“Intelligent everything” : Politique de la Chine pour dynamiser l’adoption de l’IA
En août 2025, le Conseil d’État chinois a publié « AI Plus », une directive politique visant à guider l’adoption de l’intelligence artificielle (IA) à l’échelle nationale en Chine. Cela s’inscrit dans la continuité du momentum créé en juillet 2025, lorsque la Chine a accueilli sa conférence annuelle sur l’intelligence artificielle (WAIC) à Shanghai et a lancé le « Plan d’action mondial sur la gouvernance de l’IA ». Ces développements reflètent la poursuite d’une feuille de route stratégique plus large initialement esquissée dans le Plan de développement de l’intelligence artificielle de nouvelle génération de 2017, qui fixe pour Pékin l’ambition de devenir un leader mondial de l’IA d’ici 2030.
Qu’est-ce que « AI Plus » ?
Le plan « AI Plus » de la Chine est un appel à l’action visant à accélérer l’application de l’IA dans tous les domaines de l’économie, de l’industrie et de la société chinoises. Il représente une feuille de route pour l’adoption de l’IA qui combine des objectifs nationaux pour stimuler la consommation, moderniser l’industrie, innover scientifiquement, améliorer le bien-être social, requalifier la main-d’œuvre et établir des cadres de coopération mondiale.
Dans l’ensemble, « AI Plus » est un plan de dix ans visant à garantir qu’en 2035, la Chine aura créé une économie et une société intégrées à l’IA qui soutiennent l’objectif de développement de la « modernisation socialiste ».

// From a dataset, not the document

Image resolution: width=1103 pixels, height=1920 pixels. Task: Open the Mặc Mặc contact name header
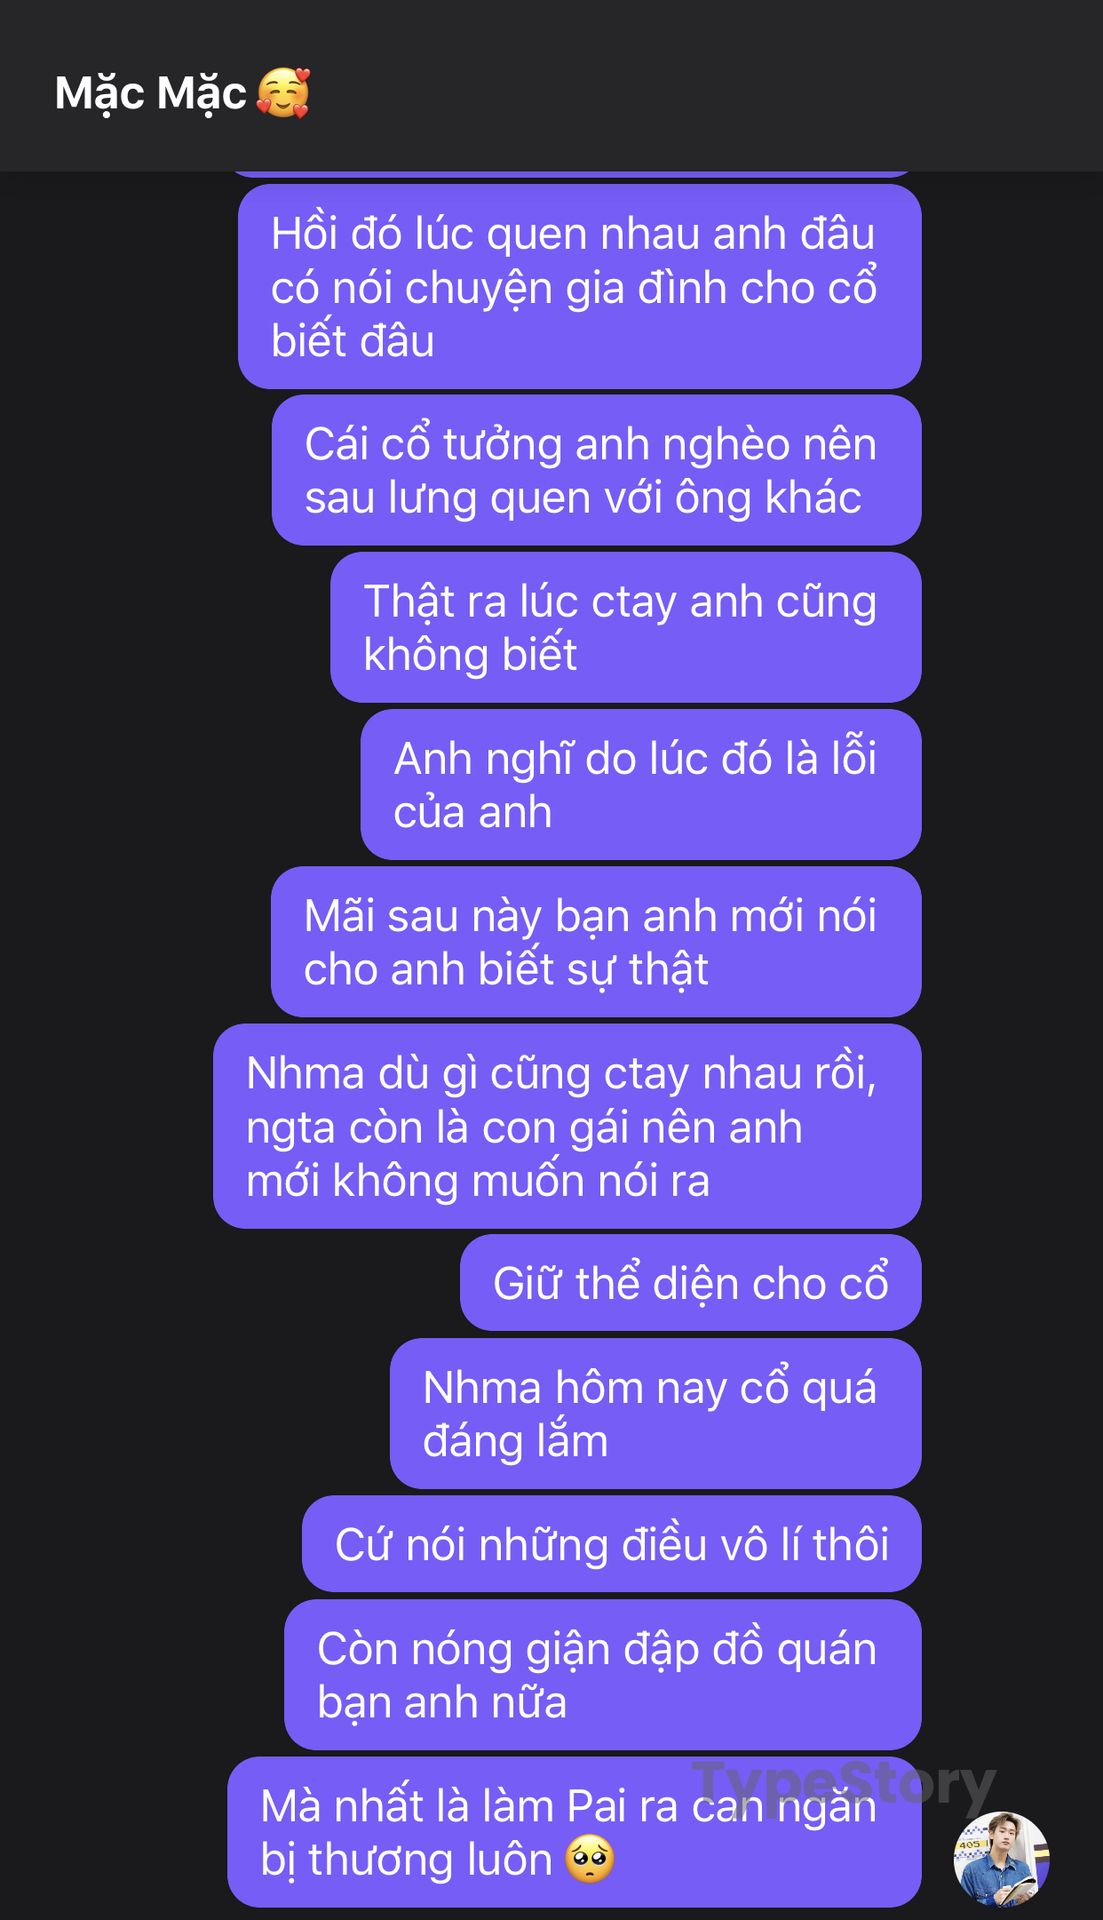click(150, 93)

Réussites des plans à long terme de Pékin
La Chine a un bilan décent, bien que imparfait, dans la réalisation de ses plans économiques et industriels sur dix ans. Les gains issus des politiques industrielles ne sont pas uniformes, avec des succès variés selon les secteurs. Un exemple en est le plan « Made in China 2025 », lancé en 2015 pour promouvoir les industries de haute technologie et les secteurs à forte valeur ajoutée. Ce plan a réussi à réduire la dépendance de la Chine vis-à-vis des technologies et des chaînes d’approvisionnement étrangères.
Ce que le plan « AI Plus » exige
À court terme, la Chine cherche à garantir que les « terminaux intelligents » et les agents d’IA soient intégrés dans les secteurs clés, visant un taux de pénétration de 70 % d’ici 2027. Bien qu’aucune directive précise ne soit donnée sur la mesure de cette « pénétration de l’IA », le calendrier serré incite les institutions à mettre en œuvre rapidement des initiatives liées à l’IA.
Accès aux puces nécessaires pour l’IA
L’accès aux semi-conducteurs avancés nécessaires pour entraîner et exécuter l’IA est une vulnérabilité clé pour la Chine. Le fossé est particulièrement marqué dans la fabrication de puces de pointe, où l’industrie nationale est encore en développement. La Chine désire établir des chaînes d’approvisionnement en semi-conducteurs indépendantes des États-Unis et de ses alliés.
Les ambitions de la Chine pour la gouvernance mondiale de l’IA
Le plan d’action mondial de gouvernance de l’IA du gouvernement chinois décrit un cadre stratégique pour le développement et la régulation de l’IA à l’échelle mondiale. Les objectifs déclarés incluent l’avancement du développement mondial de l’IA pour le bien de l’humanité et la promotion d’une approche mondiale coordonnée pour une IA éthique.
Implications pour l’Australie et l’Indo-Pacifique
Alors que la Chine avance dans la mise en œuvre de son IA, la position du gouvernement australien sur la Chine sera d’appliquer une stratégie de coopération où cela est possible. Des domaines notables dans le plan « AI Plus » de la Chine peuvent offrir des technologies et des résultats dont l’Australie pourrait tirer parti.
Un domaine spécifique du plan « AI Plus » qui est également d’un intérêt national pour l’Australie est celui de l’énergie et de l’environnement. L’IA a le potentiel d’offrir des percées scientifiques et technologiques bénéfiques pour la transition énergétique propre.
Dans l’ensemble, la Chine est un fabricant majeur de technologies matérielles liées à l’IA et offre des options compétitives à l’échelle mondiale. L’Australie devra gérer un équilibre quant aux technologies matérielles chinoises qu’elle est prête à adopter.